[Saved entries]

↓↓↓

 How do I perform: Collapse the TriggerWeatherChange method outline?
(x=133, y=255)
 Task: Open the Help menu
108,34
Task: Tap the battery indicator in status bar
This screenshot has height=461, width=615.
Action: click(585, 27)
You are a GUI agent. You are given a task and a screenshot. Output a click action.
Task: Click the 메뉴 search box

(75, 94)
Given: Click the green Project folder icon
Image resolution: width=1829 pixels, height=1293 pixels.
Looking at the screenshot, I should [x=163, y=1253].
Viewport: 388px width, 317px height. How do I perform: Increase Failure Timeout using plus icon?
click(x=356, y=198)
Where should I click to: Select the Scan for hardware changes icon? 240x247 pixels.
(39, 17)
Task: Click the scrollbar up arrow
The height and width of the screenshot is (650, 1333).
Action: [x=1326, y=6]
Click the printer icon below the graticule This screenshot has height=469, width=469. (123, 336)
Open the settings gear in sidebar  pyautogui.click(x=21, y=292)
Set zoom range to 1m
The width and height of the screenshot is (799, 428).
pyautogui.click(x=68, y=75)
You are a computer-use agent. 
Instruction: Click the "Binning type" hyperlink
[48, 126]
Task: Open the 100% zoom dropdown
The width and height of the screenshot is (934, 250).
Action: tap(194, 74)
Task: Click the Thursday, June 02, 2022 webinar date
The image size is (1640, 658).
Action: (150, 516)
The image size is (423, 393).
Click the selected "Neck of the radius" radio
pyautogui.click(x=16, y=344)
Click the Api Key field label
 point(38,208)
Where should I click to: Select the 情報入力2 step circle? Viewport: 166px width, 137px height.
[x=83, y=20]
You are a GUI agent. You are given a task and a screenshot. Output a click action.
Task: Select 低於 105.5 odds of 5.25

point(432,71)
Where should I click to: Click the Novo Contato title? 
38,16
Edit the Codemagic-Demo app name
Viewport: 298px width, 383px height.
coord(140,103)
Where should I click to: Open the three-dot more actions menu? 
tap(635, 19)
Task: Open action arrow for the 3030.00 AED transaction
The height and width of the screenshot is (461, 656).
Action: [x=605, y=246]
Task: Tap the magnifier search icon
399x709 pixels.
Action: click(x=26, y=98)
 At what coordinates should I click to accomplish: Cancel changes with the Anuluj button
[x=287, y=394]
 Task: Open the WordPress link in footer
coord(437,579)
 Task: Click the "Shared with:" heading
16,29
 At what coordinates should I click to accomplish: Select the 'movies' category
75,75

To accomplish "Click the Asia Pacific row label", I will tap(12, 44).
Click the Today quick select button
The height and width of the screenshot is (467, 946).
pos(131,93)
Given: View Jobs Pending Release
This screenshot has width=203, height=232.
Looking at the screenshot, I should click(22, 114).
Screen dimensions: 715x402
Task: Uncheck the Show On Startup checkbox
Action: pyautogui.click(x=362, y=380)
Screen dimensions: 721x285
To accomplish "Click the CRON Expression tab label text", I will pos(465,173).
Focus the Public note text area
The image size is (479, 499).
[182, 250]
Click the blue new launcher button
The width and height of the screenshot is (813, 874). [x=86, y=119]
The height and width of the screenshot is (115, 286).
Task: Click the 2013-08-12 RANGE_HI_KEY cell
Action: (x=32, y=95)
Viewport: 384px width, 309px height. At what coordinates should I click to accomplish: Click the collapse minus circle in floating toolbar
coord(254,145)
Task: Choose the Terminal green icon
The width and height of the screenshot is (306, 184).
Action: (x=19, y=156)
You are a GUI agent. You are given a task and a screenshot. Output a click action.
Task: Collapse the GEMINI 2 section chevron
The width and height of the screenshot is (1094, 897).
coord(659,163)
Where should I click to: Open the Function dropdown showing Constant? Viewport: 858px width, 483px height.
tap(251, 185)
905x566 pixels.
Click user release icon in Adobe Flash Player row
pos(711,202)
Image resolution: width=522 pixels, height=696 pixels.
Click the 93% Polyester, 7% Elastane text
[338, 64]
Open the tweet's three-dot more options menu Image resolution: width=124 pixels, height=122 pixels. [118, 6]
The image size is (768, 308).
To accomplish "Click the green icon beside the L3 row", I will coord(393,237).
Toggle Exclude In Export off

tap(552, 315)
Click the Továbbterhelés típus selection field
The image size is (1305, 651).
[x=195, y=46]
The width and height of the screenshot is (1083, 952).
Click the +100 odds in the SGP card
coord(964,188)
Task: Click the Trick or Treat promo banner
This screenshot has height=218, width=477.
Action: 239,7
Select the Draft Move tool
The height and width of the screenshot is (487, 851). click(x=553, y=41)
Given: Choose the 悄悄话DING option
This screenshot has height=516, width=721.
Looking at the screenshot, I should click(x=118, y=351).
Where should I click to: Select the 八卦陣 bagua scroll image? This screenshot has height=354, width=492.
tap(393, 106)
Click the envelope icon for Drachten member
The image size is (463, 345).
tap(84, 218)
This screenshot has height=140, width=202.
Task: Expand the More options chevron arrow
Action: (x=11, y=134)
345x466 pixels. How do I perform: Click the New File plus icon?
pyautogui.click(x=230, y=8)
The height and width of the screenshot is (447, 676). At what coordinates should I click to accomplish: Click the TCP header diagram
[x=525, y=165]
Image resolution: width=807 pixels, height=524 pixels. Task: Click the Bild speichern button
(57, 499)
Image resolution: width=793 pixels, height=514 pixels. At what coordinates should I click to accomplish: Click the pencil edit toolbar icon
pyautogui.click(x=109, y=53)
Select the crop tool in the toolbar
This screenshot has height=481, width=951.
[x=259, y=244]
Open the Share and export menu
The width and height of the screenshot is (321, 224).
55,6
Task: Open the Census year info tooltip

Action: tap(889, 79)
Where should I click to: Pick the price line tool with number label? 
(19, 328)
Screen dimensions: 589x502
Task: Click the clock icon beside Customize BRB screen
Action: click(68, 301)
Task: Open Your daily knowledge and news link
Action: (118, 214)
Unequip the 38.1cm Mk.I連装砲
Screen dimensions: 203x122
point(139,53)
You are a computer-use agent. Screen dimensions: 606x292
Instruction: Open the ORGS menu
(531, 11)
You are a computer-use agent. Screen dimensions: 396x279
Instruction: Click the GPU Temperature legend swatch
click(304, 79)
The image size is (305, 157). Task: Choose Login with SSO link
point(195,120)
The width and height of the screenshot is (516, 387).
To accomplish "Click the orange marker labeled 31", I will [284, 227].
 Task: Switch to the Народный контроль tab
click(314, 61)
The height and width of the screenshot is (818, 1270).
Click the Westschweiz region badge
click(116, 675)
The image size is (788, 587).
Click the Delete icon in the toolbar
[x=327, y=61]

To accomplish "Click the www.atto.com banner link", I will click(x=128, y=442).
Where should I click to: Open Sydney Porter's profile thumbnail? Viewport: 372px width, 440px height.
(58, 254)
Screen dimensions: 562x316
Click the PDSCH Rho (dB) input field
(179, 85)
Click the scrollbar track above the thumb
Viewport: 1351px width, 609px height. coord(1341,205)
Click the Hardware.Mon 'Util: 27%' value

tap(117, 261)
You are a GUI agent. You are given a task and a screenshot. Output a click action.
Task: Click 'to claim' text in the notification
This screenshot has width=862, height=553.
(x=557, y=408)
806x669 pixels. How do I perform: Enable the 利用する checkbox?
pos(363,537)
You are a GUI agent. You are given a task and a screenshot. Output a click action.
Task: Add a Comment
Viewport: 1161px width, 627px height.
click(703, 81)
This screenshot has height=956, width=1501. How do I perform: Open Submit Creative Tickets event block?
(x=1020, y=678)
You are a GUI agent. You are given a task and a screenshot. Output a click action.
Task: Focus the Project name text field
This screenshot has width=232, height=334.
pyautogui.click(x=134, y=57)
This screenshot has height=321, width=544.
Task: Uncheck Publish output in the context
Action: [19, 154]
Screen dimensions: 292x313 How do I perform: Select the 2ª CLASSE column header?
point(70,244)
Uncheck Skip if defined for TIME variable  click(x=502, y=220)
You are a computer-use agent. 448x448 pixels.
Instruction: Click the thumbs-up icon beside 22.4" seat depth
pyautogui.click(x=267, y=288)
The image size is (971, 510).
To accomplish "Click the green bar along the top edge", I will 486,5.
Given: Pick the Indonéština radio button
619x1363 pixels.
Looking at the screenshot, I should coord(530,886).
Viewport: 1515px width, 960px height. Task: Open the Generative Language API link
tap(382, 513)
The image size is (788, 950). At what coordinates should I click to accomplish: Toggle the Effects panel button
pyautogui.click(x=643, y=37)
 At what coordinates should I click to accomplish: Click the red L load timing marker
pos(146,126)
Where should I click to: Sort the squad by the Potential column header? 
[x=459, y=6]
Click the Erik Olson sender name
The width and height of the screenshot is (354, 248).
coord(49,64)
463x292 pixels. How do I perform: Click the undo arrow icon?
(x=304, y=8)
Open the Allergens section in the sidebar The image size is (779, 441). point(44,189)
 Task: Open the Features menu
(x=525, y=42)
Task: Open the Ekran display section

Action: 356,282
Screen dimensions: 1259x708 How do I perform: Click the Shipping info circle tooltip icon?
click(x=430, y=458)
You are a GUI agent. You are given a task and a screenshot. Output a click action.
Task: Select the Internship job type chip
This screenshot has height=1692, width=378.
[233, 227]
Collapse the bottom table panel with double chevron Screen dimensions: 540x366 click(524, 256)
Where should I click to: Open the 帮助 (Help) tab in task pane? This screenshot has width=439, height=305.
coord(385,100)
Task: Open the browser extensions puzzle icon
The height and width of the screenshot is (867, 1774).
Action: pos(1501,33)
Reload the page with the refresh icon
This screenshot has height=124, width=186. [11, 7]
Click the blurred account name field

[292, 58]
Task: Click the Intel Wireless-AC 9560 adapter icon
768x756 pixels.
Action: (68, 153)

↑↑↑

■ EXERCISE PROMPT:
What you return must be an exact retyping of the lines above starting at the line with "Click the Today quick select button" and ending at the line with "Screen dimensions: 721x285", and nothing besides.

■ TASK OUTPUT:
Click the Today quick select button
The height and width of the screenshot is (467, 946).
pos(131,93)
Given: View Jobs Pending Release
This screenshot has width=203, height=232.
Looking at the screenshot, I should click(22, 114).
Screen dimensions: 715x402
Task: Uncheck the Show On Startup checkbox
Action: pyautogui.click(x=362, y=380)
Screen dimensions: 721x285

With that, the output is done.